A Structure-Agnostic Co-Tuning Framework for LLMs and SLMs in Cloud-Edge Systems
Yuze Liu, Yunhan Wang, Tiehua Zhang, Zhishu Shen, Cheng Peng, Libing Wu, Feng Xia, Jiong Jin
TL;DR
Co-PLMs tackles bandwidth and privacy bottlenecks in cloud-edge LLM deployment by introducing Distilled Proxy Models to bridge server LLMs and on-device SLMs. It combines Domain-Specific Tuning (DST) and Structure-Agnostic Mutual Learning (SAML) to enable bidirectional knowledge exchange despite heterogeneous architectures. The approach yields state-of-the-art Rouge-L and EM gains on multi-domain QA benchmarks while dramatically reducing communication overhead by exchanging only DPM parameters. This work enables practical, privacy-preserving cloud-edge collaboration for heterogeneous LLM–SLM ecosystems and provides publicly available code for reproducibility.
Abstract
The surge in intelligent applications driven by large language models (LLMs) has made it increasingly difficult for bandwidth-limited cloud servers to process extensive LLM workloads in real time without compromising user data privacy. To solve these problems, recent research has focused on constructing cloud-edge consortia that integrate server-based LLM with small language models (SLMs) on mobile edge devices. Furthermore, designing collaborative training mechanisms within such consortia to enhance inference performance has emerged as a promising research direction.
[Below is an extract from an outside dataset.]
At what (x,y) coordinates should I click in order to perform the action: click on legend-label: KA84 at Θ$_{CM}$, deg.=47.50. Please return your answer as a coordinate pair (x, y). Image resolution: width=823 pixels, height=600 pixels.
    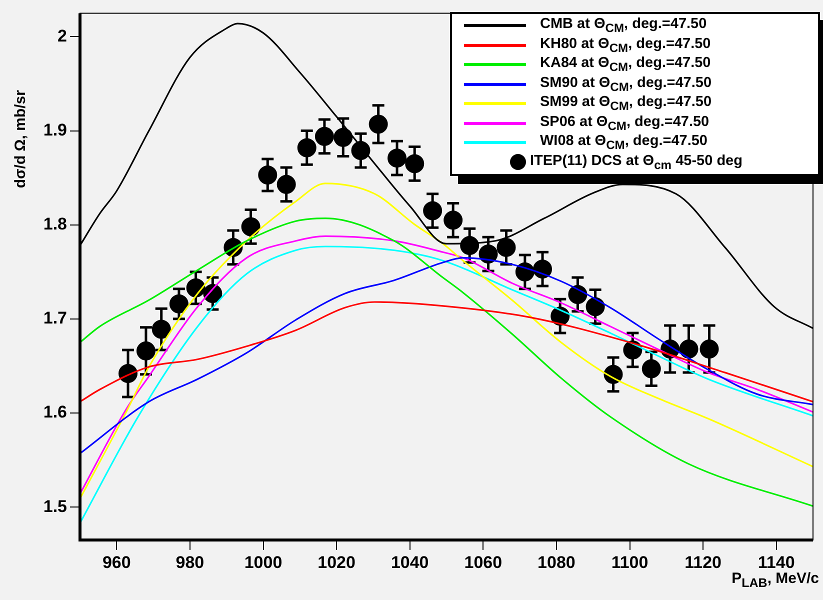
    Looking at the image, I should click on (626, 64).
However, the cross-domain deployment of SLMs, coupled with structural heterogeneity in SLMs architectures, poses significant challenges to enhancing model performance. To this end, we propose Co-PLMs, a novel co-tuning framework for collaborative training of large and small language models, which integrates the process of structure-agnostic mutual learning to realize knowledge exchange between the heterogeneous language models. This framework employs distilled proxy models (DPMs) as bridges to enable collaborative training between the heterogeneous server-based LLM and on-device SLMs, while preserving the domain-specific insights of each device. The experimental results show that Co-PLMs outperform state-of-the-art methods, achieving average increases of 5.38% in Rouge-L and 4.88% in EM.